The real threat on Korean Peninsula: Chinese, North Korean political warfare
North Korea’s Kim Jong-Un (L) and China’s Xi Jinping are both engaging in political warfare with South Korea. File Photo by KNCA/EPA
Amid escalating tensions between conservatives and liberals in South Korea, and as the world fixates on North Korea’s menacing nuclear arsenal, a more insidious threat is shaping the fate of the Korean Peninsula: sophisticated and largely covert political warfare orchestrated by the regimes in Beijing and Pyongyang.
While missile launches and rhetoric grab international headlines, China’s strategy of “unrestricted warfare” and the Kim family’s brand of “political warfare with Juche characteristics” are quietly undermining the Republic of Korea from within, eroding its democracy and threatening the pillars of the ROK-U.S. alliance.
Unrestricted warfare and “three warfares” in the Korean context
China’s concept of “unrestricted warfare” — popularized by the People’s Liberation Army and operationalized through the Chinese Communist Party’s United Front Work Department — goes far beyond traditional battlefield engagement.
It includes a coordinated, all-domain campaign of “three warfares,” psychological operations, legal, or lawfare, maneuvers and media/public opinion warfare. The goal of these tactics is clear: to weaken adversaries without firing a shot, minimize attribution and gain strategic dominance by sowing confusion, division and dependency in targeted societies.
In South Korea, the United Front Work Department plays a pivotal role in coordinating influence operations. The department actively seeks to suppress dissent against the Chinese Communist Party, monitor diaspora communities and foster loyalty among ethnic Chinese within South Korea.
Organizations such as the All-Korean Nationals of Chinese Descent Council mirror similar work department-aligned groups worldwide, cultivating pro-Beijing sentiment and integrating the community under CCP-friendly leadership.
Intelligence gathering, elite capture, economic coercion and technology transfer are just a few of the tactics employed to shape South Korean policy and public opinion in ways that align with Beijing’s interests.
Political warfare with Juche characteristics: North Korea’s hand
North Korea, under the Kim family regime, has long waged political warfare, guided by its own Juche ideology, as a core weapon against the South.

§ Items
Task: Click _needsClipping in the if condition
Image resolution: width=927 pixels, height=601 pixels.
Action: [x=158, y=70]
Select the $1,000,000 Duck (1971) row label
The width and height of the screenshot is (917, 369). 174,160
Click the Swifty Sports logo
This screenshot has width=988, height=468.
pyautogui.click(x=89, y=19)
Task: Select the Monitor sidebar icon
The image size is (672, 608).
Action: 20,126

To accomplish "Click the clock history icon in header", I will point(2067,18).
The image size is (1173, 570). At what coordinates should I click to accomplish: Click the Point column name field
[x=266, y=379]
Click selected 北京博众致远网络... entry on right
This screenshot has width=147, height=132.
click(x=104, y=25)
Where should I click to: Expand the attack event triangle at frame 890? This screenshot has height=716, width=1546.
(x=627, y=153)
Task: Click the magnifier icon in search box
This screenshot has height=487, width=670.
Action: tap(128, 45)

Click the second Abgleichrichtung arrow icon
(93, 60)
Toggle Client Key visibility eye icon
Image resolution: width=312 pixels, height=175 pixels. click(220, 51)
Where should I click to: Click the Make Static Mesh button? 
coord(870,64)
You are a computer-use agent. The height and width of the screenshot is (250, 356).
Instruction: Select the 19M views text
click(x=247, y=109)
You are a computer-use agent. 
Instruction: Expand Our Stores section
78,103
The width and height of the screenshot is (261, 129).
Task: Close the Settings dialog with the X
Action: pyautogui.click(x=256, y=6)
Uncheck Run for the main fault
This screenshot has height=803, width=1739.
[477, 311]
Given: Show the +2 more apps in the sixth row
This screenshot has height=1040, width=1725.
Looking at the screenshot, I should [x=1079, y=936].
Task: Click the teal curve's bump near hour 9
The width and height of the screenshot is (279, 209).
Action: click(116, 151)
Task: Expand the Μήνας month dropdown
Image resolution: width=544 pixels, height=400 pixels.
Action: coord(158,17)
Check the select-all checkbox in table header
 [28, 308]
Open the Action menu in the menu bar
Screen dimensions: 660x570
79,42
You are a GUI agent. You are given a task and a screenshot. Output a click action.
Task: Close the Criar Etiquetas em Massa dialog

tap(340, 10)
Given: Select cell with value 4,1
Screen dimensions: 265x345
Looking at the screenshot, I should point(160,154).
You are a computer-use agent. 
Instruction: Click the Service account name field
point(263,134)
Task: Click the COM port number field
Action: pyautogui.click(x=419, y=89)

§ Direction 1
In the article on Chinese and North Korean political warfare, rewrite the part that opens with the words containing "Organizations such as" and closes with "under CCP-friendly leadership.", swapping "pro-Beijing" for "pro-China".
§ Direction 2
The article on Chinese and North Korean political warfare names several tactics used to shape South Korean policy and public opinion in line with Beijing's interests. List all of them.
§ Direction 3
According to the article on Chinese and North Korean political warfare, what is the goal of the "three warfares" tactics?

§ Exercise response 1
Organizations such as the All-Korean Nationals of Chinese Descent Council mirror similar work department-aligned groups worldwide, cultivating pro-China sentiment and integrating the community under CCP-friendly leadership.

§ Exercise response 2
Intelligence gathering, elite capture, economic coercion, technology transfer

§ Exercise response 3
The tactics aim to weaken adversaries without firing a shot and to minimize attribution. They also seek strategic dominance by sowing confusion, division and dependency in targeted societies.